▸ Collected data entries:

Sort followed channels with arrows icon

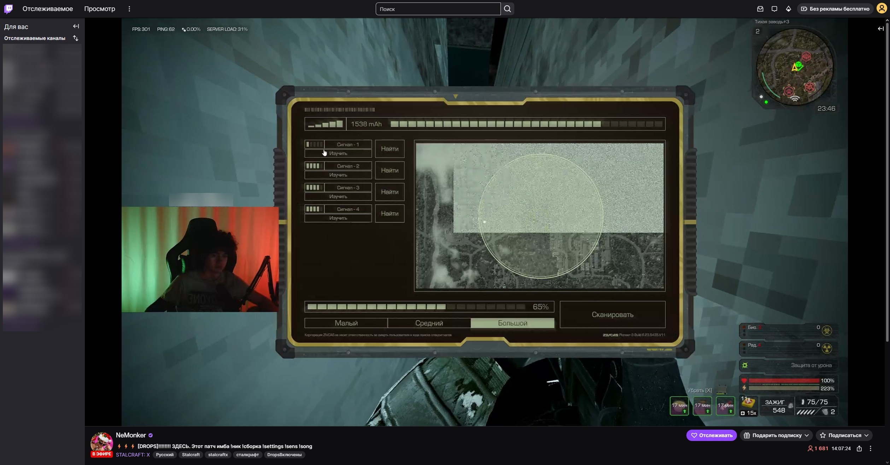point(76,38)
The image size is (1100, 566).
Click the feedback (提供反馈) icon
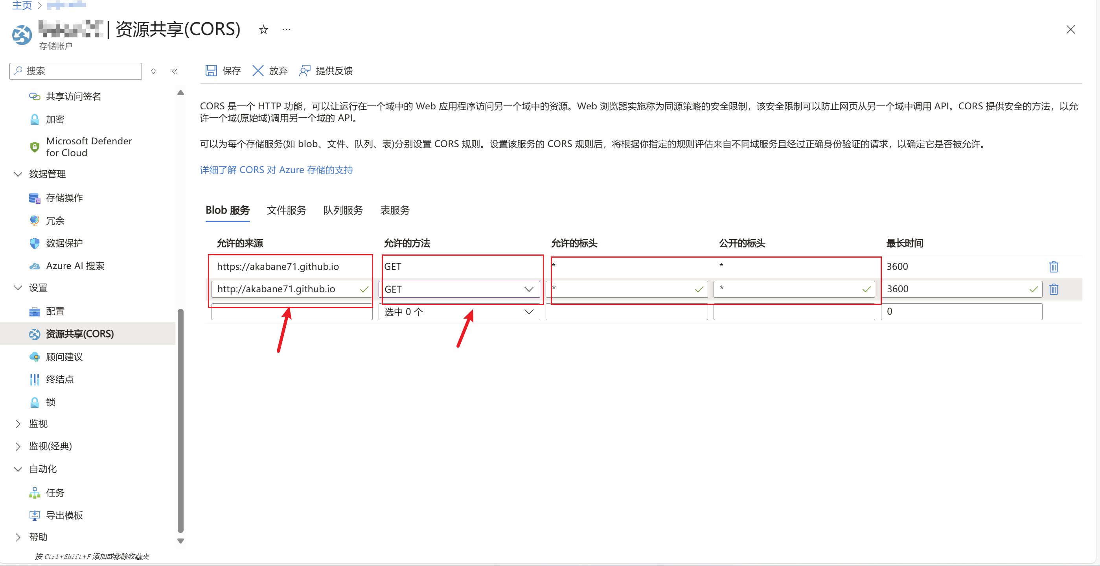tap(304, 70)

▸ ABOUT THIS EXERCISE:
Word for word, give the entries back in full; the pictures do not belong in the copy.

▸ RESPONSE AREA:
Sort followed channels with arrows icon

point(76,38)
The image size is (1100, 566).
Click the feedback (提供反馈) icon
tap(304, 70)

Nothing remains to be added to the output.